Quintet's search for elegant and varied battling culminated with Terranigma, the final (and by far the best) part of their trilogy that struck the right balance of brawler, RPG and adventure ingredients. Moreover, it consolidated and polished ideas they established in the past: The platforming of ActRaiser, Soul Blazer's multifunctional equips, the Zelda influence and special attacks of Illusion of Gaia, and the premise of 'world restoration' (that connects these 3 games together) are expanded dramatically and set to slick production. But theirs is - above all, an action-RPG that's repetitive without feeling monotonous. New and versatile options (jump attacks, rapid strikes) complement the better ideas of IoG (KOF-style running, dash attacks with i-frames), and the result is an ever-fresh moveset whose execution seems closer to fighting games than to contemporaries (Seiken Densetsu 3, Secret of Evermore, etc.). Equally fortified - if not as complex, are its dungeons, where stronger elements of LoZ fuse with Metroid elements (unlockable auto-equipped skills, hard-to-reach treasure), while retaining their gift for original designs, scenarios and aesthetics. They also mark a return to form for their RPG side (EXP & item-based upgrades in place of its predecessor's collect-a-thon-esque approach), and - for once, their bosses are fun to challenge, although one wonders if that's more so due to their designs or combat's merits.
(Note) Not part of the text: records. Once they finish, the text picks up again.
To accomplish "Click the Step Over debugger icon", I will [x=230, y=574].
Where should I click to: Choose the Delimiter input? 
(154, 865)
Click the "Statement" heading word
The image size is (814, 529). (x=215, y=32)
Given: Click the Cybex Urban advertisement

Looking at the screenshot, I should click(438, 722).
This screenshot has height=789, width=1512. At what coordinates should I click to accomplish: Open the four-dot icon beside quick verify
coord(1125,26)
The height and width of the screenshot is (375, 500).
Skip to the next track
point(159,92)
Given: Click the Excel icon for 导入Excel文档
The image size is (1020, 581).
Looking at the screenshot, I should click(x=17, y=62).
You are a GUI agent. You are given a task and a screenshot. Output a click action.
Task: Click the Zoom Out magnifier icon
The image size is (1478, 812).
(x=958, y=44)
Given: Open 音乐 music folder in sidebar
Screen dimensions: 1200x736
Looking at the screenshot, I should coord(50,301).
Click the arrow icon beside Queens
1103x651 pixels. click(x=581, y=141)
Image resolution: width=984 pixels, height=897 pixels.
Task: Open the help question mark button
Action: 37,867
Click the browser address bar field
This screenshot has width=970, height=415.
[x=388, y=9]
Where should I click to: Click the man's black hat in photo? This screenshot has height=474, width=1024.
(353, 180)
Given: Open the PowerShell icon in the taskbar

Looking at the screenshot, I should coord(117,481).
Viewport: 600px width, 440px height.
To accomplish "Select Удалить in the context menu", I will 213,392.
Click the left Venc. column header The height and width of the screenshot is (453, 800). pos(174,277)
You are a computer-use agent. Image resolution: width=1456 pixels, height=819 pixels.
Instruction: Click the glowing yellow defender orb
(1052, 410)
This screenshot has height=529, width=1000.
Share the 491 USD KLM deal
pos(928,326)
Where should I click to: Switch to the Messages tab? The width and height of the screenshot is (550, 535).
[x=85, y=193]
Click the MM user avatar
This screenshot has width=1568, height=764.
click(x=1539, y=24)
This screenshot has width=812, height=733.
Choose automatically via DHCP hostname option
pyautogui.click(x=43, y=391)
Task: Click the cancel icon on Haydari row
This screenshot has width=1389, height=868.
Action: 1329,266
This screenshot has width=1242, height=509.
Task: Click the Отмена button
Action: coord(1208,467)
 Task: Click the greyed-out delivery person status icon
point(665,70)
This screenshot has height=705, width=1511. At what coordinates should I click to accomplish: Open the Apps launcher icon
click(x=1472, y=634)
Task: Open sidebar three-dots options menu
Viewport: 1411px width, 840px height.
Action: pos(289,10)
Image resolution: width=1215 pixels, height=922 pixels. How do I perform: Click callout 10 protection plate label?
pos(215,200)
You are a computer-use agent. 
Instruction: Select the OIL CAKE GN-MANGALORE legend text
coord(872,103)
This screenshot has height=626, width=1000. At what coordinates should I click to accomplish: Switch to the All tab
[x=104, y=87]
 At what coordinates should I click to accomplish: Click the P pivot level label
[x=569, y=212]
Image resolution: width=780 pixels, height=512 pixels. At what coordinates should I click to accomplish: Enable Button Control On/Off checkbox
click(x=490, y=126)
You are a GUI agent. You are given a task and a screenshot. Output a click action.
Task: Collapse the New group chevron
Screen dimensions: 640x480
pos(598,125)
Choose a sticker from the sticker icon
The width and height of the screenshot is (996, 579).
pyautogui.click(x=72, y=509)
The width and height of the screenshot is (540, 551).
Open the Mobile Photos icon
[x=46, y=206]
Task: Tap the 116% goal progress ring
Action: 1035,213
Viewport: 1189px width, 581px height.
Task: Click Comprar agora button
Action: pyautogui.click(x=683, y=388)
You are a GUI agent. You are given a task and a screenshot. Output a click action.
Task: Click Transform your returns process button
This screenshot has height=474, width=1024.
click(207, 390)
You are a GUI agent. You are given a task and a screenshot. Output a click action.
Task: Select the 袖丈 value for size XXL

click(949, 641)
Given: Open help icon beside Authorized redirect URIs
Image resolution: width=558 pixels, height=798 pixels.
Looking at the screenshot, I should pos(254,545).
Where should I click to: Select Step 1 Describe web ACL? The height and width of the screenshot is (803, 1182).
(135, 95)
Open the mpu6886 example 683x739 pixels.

It's not only gameplay that excels: Early-game dungeons are followed closely by vibrant, warped, almost psychedelic cutscenes played in slow-motion, that achieve disorienting effects via creative use of Mode 7. When the trip subsides, these scenes begin to depict more traditional but no less poignant stories whose ecological, historical and humanitarian themes reveal the true soul of the Gaia series. Whereas Soul Blazer was more preoccupied with gameplay, and IoG with personal subplots, here their storycrafting skills advanced to a whole new level of maturity. More than a meticulous update, this is one of those rare SNES games that are as much a visual treat as a functional & narrative one.

Reviewed on Mar 28, 2024


2 Comments


1 month ago

gotta play this one--do you think appreciating the evolution of these games increased your enjoyment of terranigma? trying to decide if i need to play all three

1 month ago

It definitely helps in my case; I always enjoy seeing how ideas manifest, flow, build, etc. from game to game. Soul Blazer is worth playing if you can adapt to older 4th-gen stuff, and Illusion of Gaia is very interesting as a transitional work. In retrospect, it looks like a skeletal version of Terranigma, so i'd recommended trying it - at the very least, just to see how their combat & writing side developed.